There is also .readthedocs.yaml, which sets up the Sphinx build of the documentation to be able to import sunbeamlib, and MANIFEST.in, which tells sunbeamlib to include the data/ subdirectory while installing.

docs/

Each page of the sunbeam documentation is here in the form of a .rst file. The additional files are all involved in the setup and deployment of the docs to ReadTheDocs using Sphinx. Most of these are autogenerated by Sphinx. The one bit of trickiness comes from importing the version of sunbeam into the docs build. This is done in conf.py by adding the sunbeam root to sys.path and then importing sunbeamlib which stores the version tag in __version__.

workflow/envs/

This directory contains .yml files defining environments that will be managed by snakemake as it runs. Anywhere that a rule is defined with conda: /path/to/ENV_NAME.yml, when snakemake reaches that rule, that environment will be created if it doesn’t exist already and then activated while running the rule. These environments are created in sunbeam/.snakemake/ by default.

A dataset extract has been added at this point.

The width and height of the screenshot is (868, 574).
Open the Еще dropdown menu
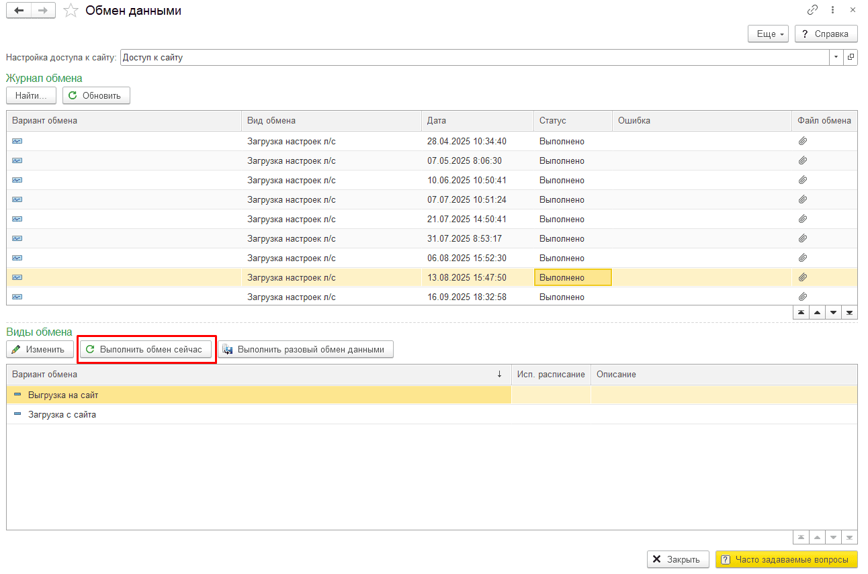pyautogui.click(x=767, y=34)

The accompanying files named something like ENV_NAME.ARCH.pin.txt are generated with snakedeploy. They list all the packages and exact versions in a given environment (for the architecture they were generated on, e.g. linux-64) so that snakemake can first try to use that exact environment and only if it fails, try to solve the .yml file for itself.

extensions/

This directory will contain any extensions you install with sunbeam extend or any extensions that you develop as well as a .placeholder file that is just there to make sure the directory always exists. Any extensions should be in their own directories that start with sbx_.

workflow/rules/

This directory contains all of the snakemake rules that get imported by the main Snakefile. The rules are organized into subdirectories by function and each subdirectory has an associated environment to run its rules in envs/.

workflow/scripts/

This directory contains any python code that needs to be executed by snakemake rules. Each is named according to the rule that calls it.

src/sunbeamlib/

This directory contains the python library that acts as a runner/utility for the underlying snakemake. Many python files contain utility functions whiles those prefixed by script_ define the commands for sunbeam. script_sunbeam.py takes in sunbeam [cmd] and then routes it to the file matching the given command. The .yml/.yaml data files include the default config file as well as some sample config templates for running on a cluster. It also contains the default profile template and one for slurm.

tests/

This directory contains the tests for the core sunbeam pipeline. Under data/ are raw, shortened bacterial genomes and host genomes used for generating the reads used as input. e2e/ contains end-to-end tests for each sunbeam programm: config, extend, init, list_samples, and run. unit/ contains unit tests broken into two sections, rules/, which tests each rule’s logic individually, and sunbeamlib, which tests functions within sunbeamlib.

Hidden Directories

.github/

This directory contains the PULL_REQUEST_TEMPLATE.md file which defines a template for any pull requests on the sunbeam repository and ISSUE_TEMPLATE/ which contains issue templates for the repository. It is also where CI/CD job workflows live.

.snakemake/

This directory is created the first time you run sunbeam. It will contain all the auxiliary environments created by snakemake (each environment will be named by a hash of the .yml file, so any changes to those files will result in a new environment being built). It also includes things like logs of previous runs and singularity images/builds if you use singularity.